Spatial Bayesian model 

r_pal=rev(brewer.pal(10,"RdBu"))
MainStates <- map_data("state")
xlim1=c(-115,-101.3)
ylim1=c(29.5,42.5)
namex=seq(from=-114,to=-102,by=2)
labx=paste(abs(namex[1]),"\u00B0W",sep = "")
for (i in 2:length(namex)) {
  labx=c(labx,paste(abs(namex[i]),"\u00B0W",sep = ""))
}
namey=seq(from=30,to=42,by=2)
laby=paste(abs(namey[1]),"\u00B0N",sep = "")
for (i in 2:length(namey)) {
  laby=c(laby,paste(abs(namey[i]),"\u00B0N",sep = ""))
}

source("lib.R")
for (i in 2:dim(params)[2]) {
  Y=params[,i]
  plot_sp_grid(par[[paste("Median_par",(i-1),sep = "")]],Y,X[,1:2],xgrid,ygrid,nx*ny,index1,colnames(params)[i],xlim1,ylim1,namex,namey,labx,laby,r_pal)
}

Estimate 2-year and 100-year return level of max seasonal precipitation for a wet year

finding the wet year based on the average spatial 3-day precipitation

ind_pc_max=which(datafit$PT==max(datafit$PT))#pick a wet year
sprintf("The wet year is: %s",data$YEAR[ind_pc_max])

──────

### Requirements
1 - Rewrite the paragraph of the spatial Bayesian model code that begins "r_pal=rev(brewer.pal(10,"RdBu"))" as a short list of the settings it creates, keeping its main facts.
2 - Output everything in the records from the first line down to the line containing "Computers/Tablets & Networking", both included, repeating each line without change.
The records that follow come from a different source than the spatial Bayesian model code.

──────

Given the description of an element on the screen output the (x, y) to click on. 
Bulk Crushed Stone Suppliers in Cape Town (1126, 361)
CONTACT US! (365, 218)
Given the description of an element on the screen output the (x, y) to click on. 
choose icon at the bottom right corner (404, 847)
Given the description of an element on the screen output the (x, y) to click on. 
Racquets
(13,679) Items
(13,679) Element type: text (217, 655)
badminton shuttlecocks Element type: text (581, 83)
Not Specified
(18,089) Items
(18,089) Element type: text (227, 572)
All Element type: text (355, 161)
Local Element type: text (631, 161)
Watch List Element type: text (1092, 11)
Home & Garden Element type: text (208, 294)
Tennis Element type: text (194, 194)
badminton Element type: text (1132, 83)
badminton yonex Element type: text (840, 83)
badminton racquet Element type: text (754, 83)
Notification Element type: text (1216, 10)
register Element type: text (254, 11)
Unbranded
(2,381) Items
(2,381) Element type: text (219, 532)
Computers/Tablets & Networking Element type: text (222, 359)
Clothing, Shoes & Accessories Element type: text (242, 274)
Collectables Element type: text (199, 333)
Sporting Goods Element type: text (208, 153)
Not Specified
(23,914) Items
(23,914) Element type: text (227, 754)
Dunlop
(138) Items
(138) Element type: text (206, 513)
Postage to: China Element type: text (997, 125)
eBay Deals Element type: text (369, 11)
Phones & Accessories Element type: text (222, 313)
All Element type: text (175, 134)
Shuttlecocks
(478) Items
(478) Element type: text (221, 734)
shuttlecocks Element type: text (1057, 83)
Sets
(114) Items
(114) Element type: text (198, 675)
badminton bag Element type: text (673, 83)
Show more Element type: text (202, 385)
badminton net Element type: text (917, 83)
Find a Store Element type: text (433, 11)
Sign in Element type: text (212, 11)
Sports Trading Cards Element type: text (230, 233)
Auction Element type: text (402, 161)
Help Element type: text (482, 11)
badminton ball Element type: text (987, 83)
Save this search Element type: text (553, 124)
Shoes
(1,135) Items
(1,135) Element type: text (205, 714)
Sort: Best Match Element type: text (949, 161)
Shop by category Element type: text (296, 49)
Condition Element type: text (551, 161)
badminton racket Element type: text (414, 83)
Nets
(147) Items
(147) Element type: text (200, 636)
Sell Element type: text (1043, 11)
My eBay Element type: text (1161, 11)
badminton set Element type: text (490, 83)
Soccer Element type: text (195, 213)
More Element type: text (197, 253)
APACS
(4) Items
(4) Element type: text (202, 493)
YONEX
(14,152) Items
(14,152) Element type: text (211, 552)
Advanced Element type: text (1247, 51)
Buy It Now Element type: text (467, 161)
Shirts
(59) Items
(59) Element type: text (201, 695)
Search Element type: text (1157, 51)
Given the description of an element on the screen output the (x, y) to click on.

──────

### Answers by task
1 -
- Color palette: the 10-color "RdBu" palette, reversed
- Map data: US state outlines from map_data("state")
- Longitude limits: -115 to -101.3
- Latitude limits: 29.5 to 42.5
- Longitude labels: 114°W to 102°W, in steps of 2
- Latitude labels: 30°N to 42°N, in steps of 2

2 -
Given the description of an element on the screen output the (x, y) to click on. 
Bulk Crushed Stone Suppliers in Cape Town (1126, 361)
CONTACT US! (365, 218)
Given the description of an element on the screen output the (x, y) to click on. 
choose icon at the bottom right corner (404, 847)
Given the description of an element on the screen output the (x, y) to click on. 
Racquets
(13,679) Items
(13,679) Element type: text (217, 655)
badminton shuttlecocks Element type: text (581, 83)
Not Specified
(18,089) Items
(18,089) Element type: text (227, 572)
All Element type: text (355, 161)
Local Element type: text (631, 161)
Watch List Element type: text (1092, 11)
Home & Garden Element type: text (208, 294)
Tennis Element type: text (194, 194)
badminton Element type: text (1132, 83)
badminton yonex Element type: text (840, 83)
badminton racquet Element type: text (754, 83)
Notification Element type: text (1216, 10)
register Element type: text (254, 11)
Unbranded
(2,381) Items
(2,381) Element type: text (219, 532)
Computers/Tablets & Networking Element type: text (222, 359)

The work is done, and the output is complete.